The Gantt is rendered from the per-task effort index: each task becomes a bar
spanning its `started_at` to `completed_at` (or `started_at` plus active
duration for pre-loop tasks where only the duration is reliable). Tasks are
grouped by milestone and slice class, and bars are colored by subsystem. The
output is a static SVG or a simple HTML/SVG file -- not an interactive
dashboard. The rendering script reads the per-task effort index from `target/`
and writes `target/gantt.svg` or `target/gantt.html`. It is not part of the
default build.

## Sequencing and Prerequisites

The following are already landed:

- `docs/tasks/done/` ledger with real `started:` and `completed:` fields for
  loop-era tasks.
- `prepare-commit-msg` hook stamping `Plan-Item`, `Run-Id`, and `Agent-Kind`
  trailers.
- Run-telemetry log entries for loop-era tasks (local, ephemeral).

The following are future work:

1. **Transcript collector and normalizer.** Write parsers for the Claude JSONL
   and Codex rollout formats, the idle-clipping logic, and the per-task effort
   index builder.
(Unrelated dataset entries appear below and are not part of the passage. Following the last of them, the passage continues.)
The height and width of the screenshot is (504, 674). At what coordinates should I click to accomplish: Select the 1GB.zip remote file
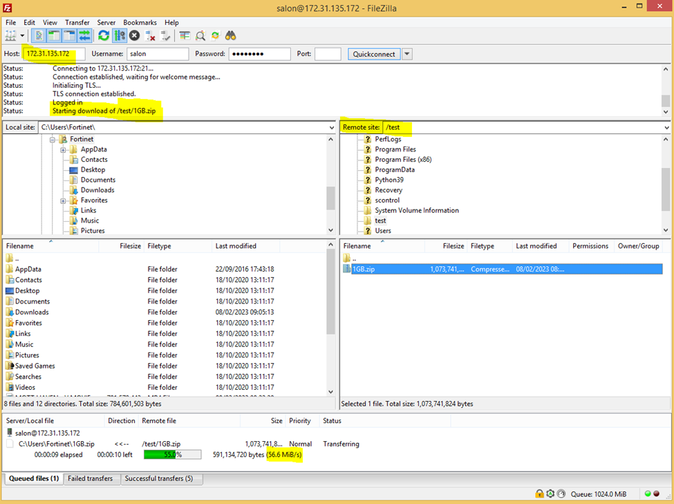tap(364, 269)
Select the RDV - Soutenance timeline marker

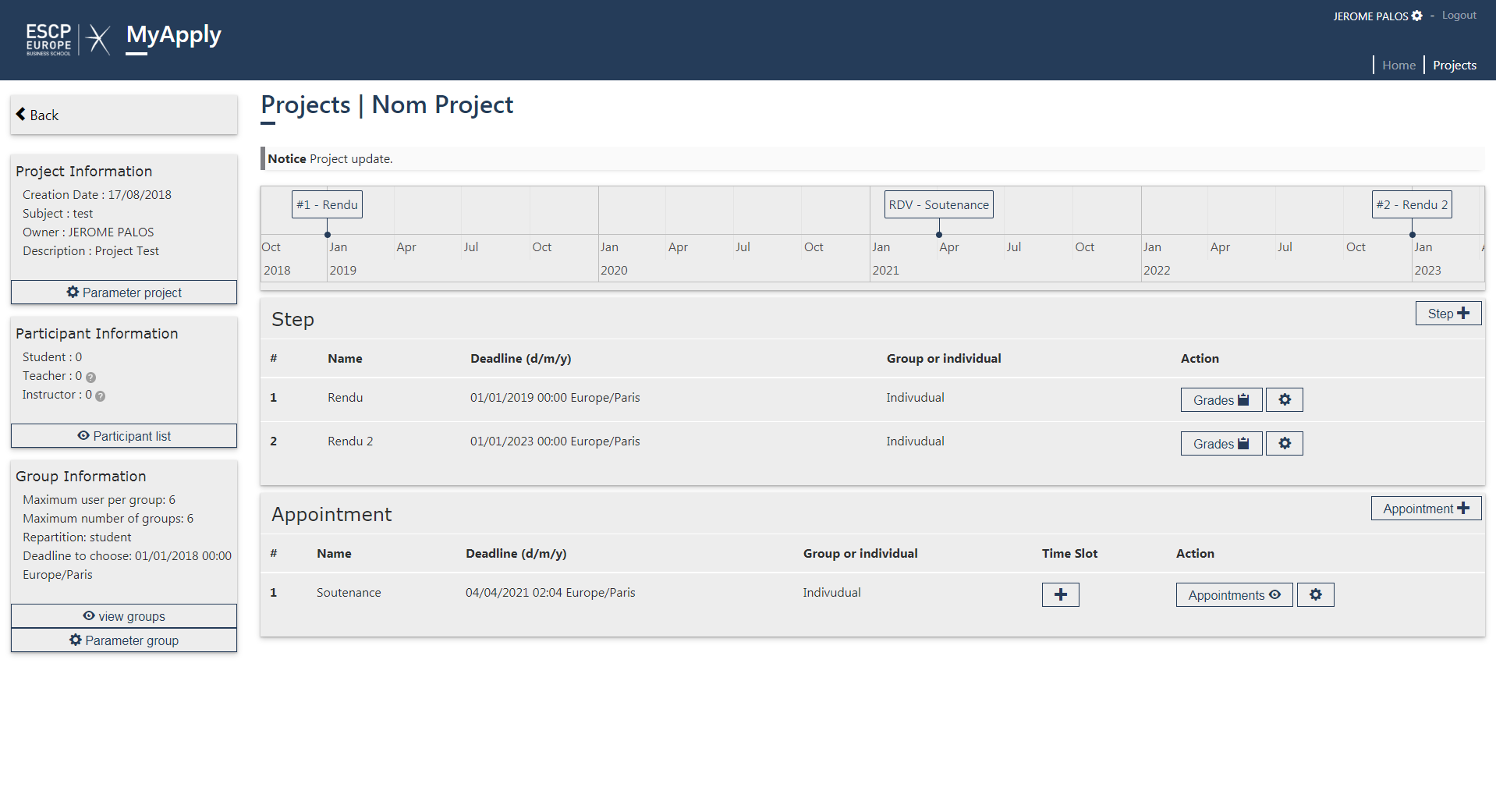(938, 204)
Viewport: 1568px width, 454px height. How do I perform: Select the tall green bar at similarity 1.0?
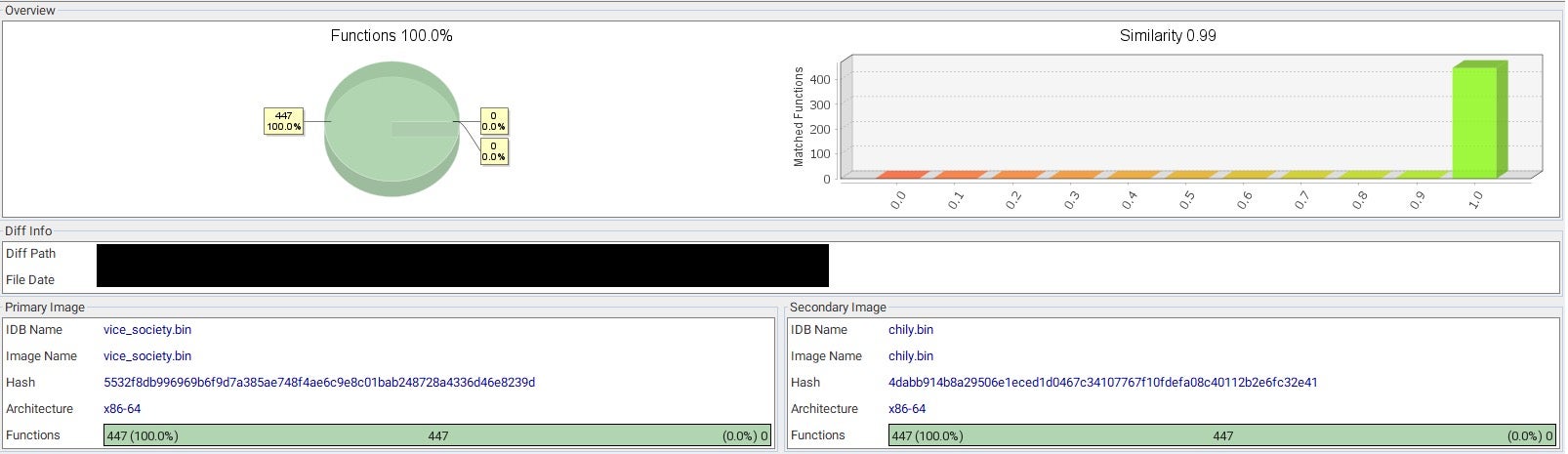tap(1475, 121)
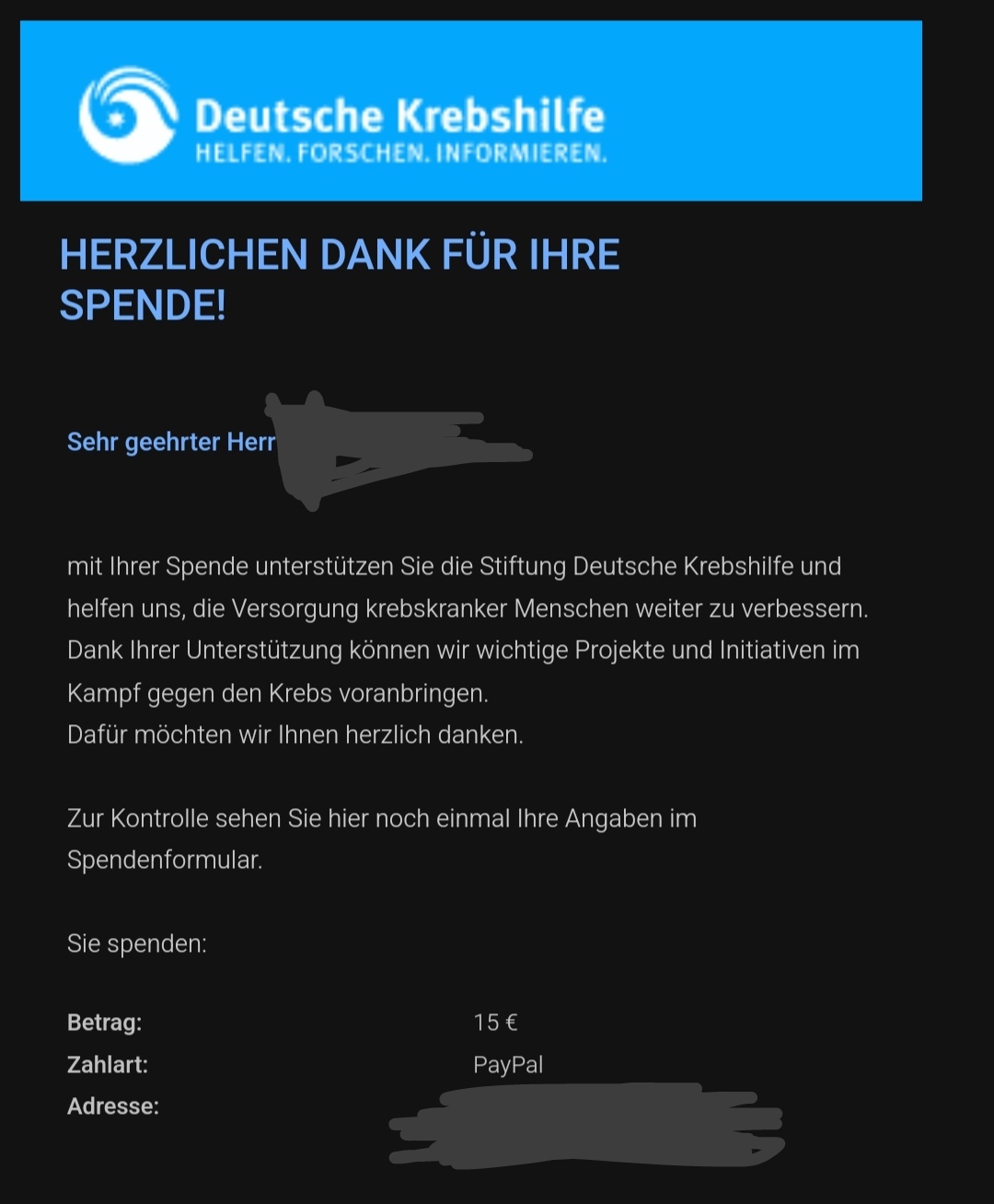Click the redacted address next to Adresse:
The image size is (994, 1204).
click(586, 1125)
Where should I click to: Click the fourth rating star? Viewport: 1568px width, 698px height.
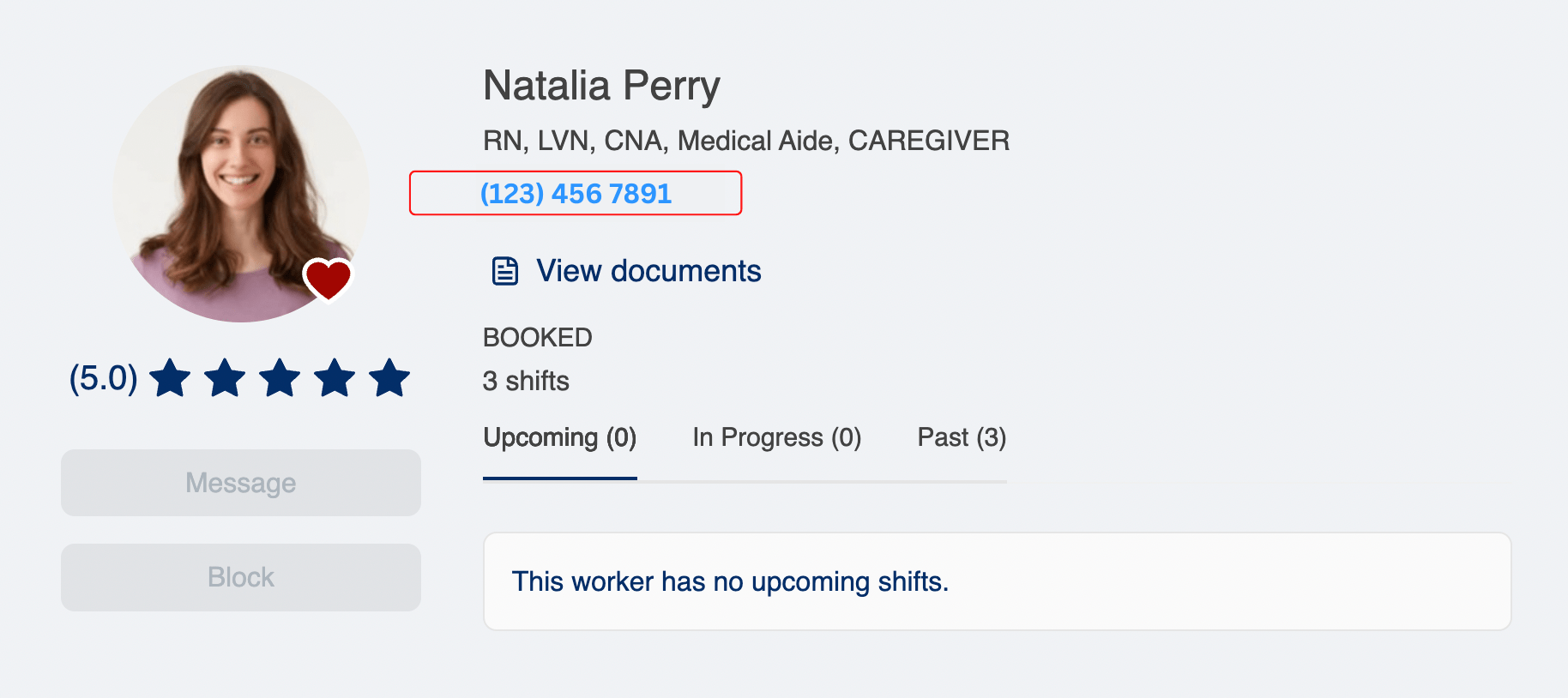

This is a standalone Python or Rust host tool; no kernel
   changes.
2. **Backfill pass.** Run the normalizer over the existing transcript archive
   to populate pre-loop effort estimates for tasks in `docs/tasks/done/`.
   Where transcripts are unavailable, leave the duration field as `null` with
   a `source: unavailable` annotation; do not invent estimates.
3. **Object storage upload.** Configure the archive upload to GCS or S3 and
   set up the versioned prefix scheme.
4. **Dataset builder.** Write the script that joins the per-task effort index
   with git metrics to produce the prediction dataset.
5. **Baseline model.** Train and evaluate the baseline duration-prediction model
   on the dataset. Publish the p50/p90 per-slice-class table as a static
   `docs/` page once it has enough data to be meaningful.
6. **Gantt renderer.** Write the script and add a `make gantt` target.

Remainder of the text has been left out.